§ Given instruction: Recast the data as a Markdown table with the columns "Row" and "Line", beginning at the line containing "Click the 477/477 frame counter" and continuing through the line containing "Click the arrow". Number each line in order and leave out any blank lines.

§ Data supplied:
● ● ● ● ● ● ●

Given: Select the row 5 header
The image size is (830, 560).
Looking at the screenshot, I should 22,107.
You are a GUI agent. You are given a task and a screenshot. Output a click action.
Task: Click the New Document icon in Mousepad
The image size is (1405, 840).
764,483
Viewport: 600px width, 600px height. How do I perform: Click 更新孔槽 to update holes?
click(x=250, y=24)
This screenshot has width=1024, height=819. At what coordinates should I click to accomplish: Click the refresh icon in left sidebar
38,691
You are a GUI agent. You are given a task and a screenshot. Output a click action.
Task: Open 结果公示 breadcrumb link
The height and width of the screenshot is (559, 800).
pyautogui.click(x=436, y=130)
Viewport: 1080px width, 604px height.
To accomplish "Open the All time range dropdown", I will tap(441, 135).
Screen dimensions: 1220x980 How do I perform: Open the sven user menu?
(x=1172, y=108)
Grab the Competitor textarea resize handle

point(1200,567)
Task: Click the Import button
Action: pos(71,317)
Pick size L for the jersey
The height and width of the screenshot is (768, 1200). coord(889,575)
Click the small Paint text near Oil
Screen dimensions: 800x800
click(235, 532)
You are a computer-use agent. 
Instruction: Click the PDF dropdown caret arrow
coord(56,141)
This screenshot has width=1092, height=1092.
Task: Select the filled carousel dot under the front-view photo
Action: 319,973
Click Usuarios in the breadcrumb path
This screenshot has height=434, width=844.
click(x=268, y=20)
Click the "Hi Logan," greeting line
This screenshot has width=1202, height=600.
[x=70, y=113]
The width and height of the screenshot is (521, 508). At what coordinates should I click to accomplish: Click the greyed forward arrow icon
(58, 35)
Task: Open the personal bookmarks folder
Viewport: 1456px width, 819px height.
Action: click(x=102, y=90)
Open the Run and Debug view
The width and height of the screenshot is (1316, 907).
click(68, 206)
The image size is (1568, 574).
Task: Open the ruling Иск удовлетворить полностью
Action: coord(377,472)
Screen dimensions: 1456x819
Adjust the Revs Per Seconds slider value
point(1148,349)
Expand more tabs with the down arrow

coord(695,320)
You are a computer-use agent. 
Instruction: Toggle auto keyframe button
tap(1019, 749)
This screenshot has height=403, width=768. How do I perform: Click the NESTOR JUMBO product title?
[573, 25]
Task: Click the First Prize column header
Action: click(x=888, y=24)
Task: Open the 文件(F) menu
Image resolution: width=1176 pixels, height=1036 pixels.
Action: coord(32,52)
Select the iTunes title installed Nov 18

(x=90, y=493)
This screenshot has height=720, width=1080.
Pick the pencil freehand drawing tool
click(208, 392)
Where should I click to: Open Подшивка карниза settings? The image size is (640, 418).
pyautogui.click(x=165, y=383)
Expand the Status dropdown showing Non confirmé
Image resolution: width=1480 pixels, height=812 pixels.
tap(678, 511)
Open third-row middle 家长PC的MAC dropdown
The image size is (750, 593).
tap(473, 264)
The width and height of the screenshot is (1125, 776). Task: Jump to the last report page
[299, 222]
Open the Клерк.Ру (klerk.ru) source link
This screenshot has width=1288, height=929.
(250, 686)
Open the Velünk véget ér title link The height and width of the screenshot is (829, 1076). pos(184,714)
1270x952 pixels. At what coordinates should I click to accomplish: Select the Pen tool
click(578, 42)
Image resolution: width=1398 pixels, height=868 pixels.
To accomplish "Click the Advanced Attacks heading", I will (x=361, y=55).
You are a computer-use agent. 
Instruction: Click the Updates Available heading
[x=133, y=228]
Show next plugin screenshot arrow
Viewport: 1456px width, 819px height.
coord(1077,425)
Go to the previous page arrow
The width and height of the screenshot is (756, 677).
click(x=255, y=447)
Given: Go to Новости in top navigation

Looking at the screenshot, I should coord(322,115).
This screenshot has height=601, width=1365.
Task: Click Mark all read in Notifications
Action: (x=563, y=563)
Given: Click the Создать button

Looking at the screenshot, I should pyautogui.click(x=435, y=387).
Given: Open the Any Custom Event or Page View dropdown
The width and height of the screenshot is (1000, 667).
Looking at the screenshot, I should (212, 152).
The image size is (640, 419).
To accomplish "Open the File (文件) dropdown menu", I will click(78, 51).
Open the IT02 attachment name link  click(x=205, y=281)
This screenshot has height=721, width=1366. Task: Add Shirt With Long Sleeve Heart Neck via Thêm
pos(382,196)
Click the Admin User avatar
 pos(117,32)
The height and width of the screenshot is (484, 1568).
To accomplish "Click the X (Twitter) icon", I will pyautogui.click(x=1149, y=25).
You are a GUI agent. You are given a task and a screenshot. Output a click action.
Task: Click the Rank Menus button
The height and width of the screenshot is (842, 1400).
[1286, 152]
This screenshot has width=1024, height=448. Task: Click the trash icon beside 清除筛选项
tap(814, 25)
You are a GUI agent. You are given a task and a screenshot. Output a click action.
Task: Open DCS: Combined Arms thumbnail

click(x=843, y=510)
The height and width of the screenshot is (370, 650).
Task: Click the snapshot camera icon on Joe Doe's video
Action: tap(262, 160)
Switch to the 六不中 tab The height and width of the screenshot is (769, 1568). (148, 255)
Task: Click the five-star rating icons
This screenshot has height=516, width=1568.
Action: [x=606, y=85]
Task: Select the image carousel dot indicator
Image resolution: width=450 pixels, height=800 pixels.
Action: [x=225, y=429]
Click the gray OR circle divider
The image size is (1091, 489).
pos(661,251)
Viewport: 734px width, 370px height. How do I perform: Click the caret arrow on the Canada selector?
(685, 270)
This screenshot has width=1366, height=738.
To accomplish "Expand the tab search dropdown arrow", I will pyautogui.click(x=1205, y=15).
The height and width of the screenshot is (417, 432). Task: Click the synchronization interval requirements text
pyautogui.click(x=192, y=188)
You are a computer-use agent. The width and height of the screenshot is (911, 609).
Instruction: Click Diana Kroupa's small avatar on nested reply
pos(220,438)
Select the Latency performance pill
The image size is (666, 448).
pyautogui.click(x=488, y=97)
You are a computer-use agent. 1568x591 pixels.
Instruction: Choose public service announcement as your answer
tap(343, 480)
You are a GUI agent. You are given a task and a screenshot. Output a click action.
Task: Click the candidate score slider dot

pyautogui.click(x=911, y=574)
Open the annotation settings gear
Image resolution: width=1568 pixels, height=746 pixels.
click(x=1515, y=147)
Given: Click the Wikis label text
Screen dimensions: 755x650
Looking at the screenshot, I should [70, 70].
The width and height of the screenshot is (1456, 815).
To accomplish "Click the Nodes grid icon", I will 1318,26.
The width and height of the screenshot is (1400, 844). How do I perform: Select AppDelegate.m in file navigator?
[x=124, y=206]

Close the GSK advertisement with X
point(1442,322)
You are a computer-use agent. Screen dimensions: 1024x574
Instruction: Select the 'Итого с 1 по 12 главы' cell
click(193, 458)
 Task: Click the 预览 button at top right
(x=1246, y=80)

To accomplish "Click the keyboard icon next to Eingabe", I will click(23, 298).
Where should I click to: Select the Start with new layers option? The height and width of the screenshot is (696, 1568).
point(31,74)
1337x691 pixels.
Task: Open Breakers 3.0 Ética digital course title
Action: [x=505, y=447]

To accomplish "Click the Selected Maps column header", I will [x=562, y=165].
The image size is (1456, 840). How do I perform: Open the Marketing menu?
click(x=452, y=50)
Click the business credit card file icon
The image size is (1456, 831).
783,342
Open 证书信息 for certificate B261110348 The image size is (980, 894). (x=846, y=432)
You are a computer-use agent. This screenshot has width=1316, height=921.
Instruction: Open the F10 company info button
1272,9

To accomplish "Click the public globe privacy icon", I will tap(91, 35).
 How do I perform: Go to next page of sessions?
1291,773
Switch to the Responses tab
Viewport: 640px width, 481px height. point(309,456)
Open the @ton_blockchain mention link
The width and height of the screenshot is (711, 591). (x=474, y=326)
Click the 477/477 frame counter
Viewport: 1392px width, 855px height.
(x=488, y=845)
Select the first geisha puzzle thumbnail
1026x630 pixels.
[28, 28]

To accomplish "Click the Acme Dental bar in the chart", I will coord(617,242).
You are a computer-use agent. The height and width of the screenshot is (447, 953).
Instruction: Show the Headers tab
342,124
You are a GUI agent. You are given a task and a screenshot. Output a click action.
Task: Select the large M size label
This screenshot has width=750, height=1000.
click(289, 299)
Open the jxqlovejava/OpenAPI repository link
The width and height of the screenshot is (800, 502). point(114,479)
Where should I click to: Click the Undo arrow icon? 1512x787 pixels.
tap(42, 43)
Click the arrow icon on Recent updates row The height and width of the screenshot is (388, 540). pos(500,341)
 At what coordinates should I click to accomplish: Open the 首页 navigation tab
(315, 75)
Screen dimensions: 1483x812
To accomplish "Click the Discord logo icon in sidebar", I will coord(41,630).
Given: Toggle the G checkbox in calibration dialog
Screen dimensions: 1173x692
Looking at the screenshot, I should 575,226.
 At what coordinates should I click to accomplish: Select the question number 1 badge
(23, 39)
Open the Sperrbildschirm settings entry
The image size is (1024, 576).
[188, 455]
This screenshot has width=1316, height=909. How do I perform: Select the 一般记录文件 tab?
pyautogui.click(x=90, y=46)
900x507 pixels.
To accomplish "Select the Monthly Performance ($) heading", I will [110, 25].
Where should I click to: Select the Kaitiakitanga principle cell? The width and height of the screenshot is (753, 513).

● ● ● ● ● ● ●

§ Reply to the exercise:
| Row | Line |
|---|---|
| 1 | Click the 477/477 frame counter |
| 2 | Viewport: 1392px width, 855px height. |
| 3 | (x=488, y=845) |
| 4 | Select the first geisha puzzle thumbnail |
| 5 | 1026x630 pixels. |
| 6 | [28, 28] |
| 7 | To accomplish "Click the Acme Dental bar in the chart", I will coord(617,242). |
| 8 | You are a computer-use agent. The height and width of the screenshot is (447, 953). |
| 9 | Instruction: Show the Headers tab |
| 10 | 342,124 |
| 11 | You are a GUI agent. You are given a task and a screenshot. Output a click action. |
| 12 | Task: Select the large M size label |
| 13 | This screenshot has width=750, height=1000. |
| 14 | click(289, 299) |
| 15 | Open the jxqlovejava/OpenAPI repository link |
| 16 | The width and height of the screenshot is (800, 502). point(114,479) |
| 17 | Where should I click to: Click the Undo arrow icon? 1512x787 pixels. |
| 18 | tap(42, 43) |
| 19 | Click the arrow icon on Recent updates row The height and width of the screenshot is (388, 540). pos(500,341) |